★★★ (3 out of 4)
The early buzz on “Jay Kelly” from film festivals where it premiered to less than stellar reviews, is that it’s more schmaltz than biting satire. Apparently, expectations were high that George Clooney would be playing a backstabbing version of himself as Jay Kelly, a charmbot movie star with a cruel streak to which even his nearest and dearest are not immune.
I’d pay to see that movie. And, OK, traces of it still exist in this one. But that’s not what Clooney has cooked up with gifted director Noah Baumbach (“Marriage Story,” “The Squid and the Whale”), who wrote the cunning script with actress Emily Mortimer. They went for something decidedly less one-note: The story of an actor who so preferred his public image—and why not since dozens work daily on its care and feeding—that he gave up even trying to develop a real self that couldn’t compete. Sure it’s funny. But sometimes even the laughs can’t hide the hurt.
The name “Jay” evokes the soulless Jay Gatsby from “The Great Gatsby,” created and scorned by author F. Scott Fitzgerald for mistaking “an unbroken series of successful gestures” for an actual personality. There is no there there for Fitzgerald’s Jay or for Baumbach’s.
...[W]hen Baumbach finds his rhythm with Clooney and Sandler working in perfect harmony, ‘Jay Kelly’ has the power to get under your skin and stay there.
Jay can be quite the little shit, casually betraying a mentor (Jim Broadbent, lovely) and an actor buddy Timothy (Billy Crudup) from the early days who accuses Jay of stealing his career (He’s now a child therapist.). Oscar take note: the great Crudup turns his single scene of verbal reprisal against Jay into a tour de force of resentment that ends in a hilarious fist fight but no closure.
Jay is better at remembering his movies (clips from Clooney’s own films are deftly used) than his two neglected daughters, Jess (Riley Keough) and the younger, college-bound Daisy (Grace Edwards). It’s Daisy (another name from “Gatsby”) who Jay decides to follow on a train to Italy to make amends. That the trip also coincides with a tribute to Jay in Tuscany is, well, typical. Baumbach shows Jay warming to these strangers on a train far more than to his kids. He even chases a purse snatcher through a field to echo his action roles and win applause.

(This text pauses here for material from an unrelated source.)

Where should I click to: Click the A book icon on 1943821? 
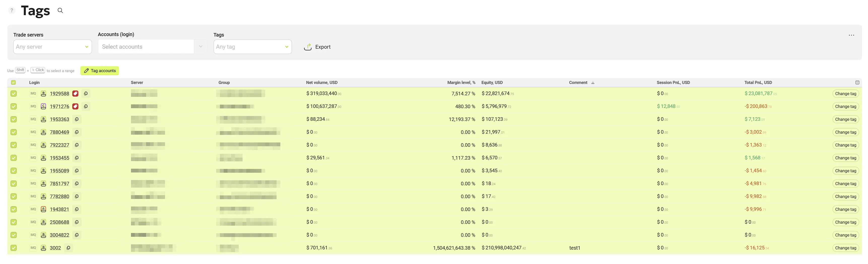pyautogui.click(x=43, y=209)
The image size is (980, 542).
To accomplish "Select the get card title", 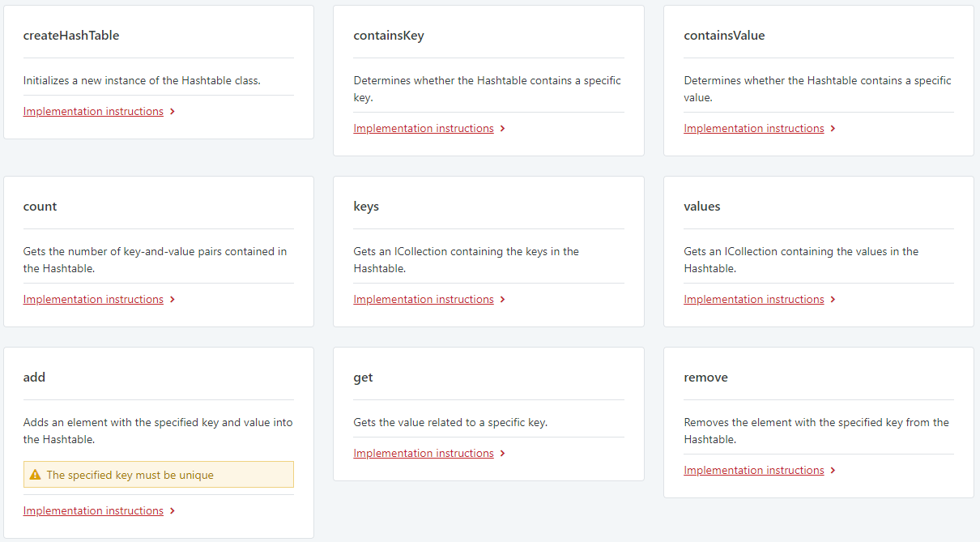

The defining concept of the film, the Fellini-esque idea of having Jay walk into different parts of his life, quickly wears thin and creates an unfortunate “8 1/2” comparison. But the actors, in roles large and small, do wonders. As Jay’s blustery father, Stacey Keach finds just the right notes of envy and resentment to show the roots of Jay’s fame hunger.
Does anyone really know Jay Kelly? His publicist Liz (a terrific Laura Dern) thinks she can handle him. After all, she and Jay’s longtime manager, Ron Sukenick (Adam Sandler), have birthed this cardboard cutout like a baby. But even when Liz throws in the towel, Ron holds steady, to the detriment of his life as a husband and father.

You’ve probably heard how good Sandler is in this role. Wrong. He’s even better. Ron is a tough negotiator, a softie for his wife (cameo courtesy of Greta Gerwig) and kids unless Jay calls or horns in, which is damn near always. Sandler makes sure we see that Jay is more than a meal ticket for Ron. “We did this together,” Jay tells him. And Ron believes it. Ron needs to believe it.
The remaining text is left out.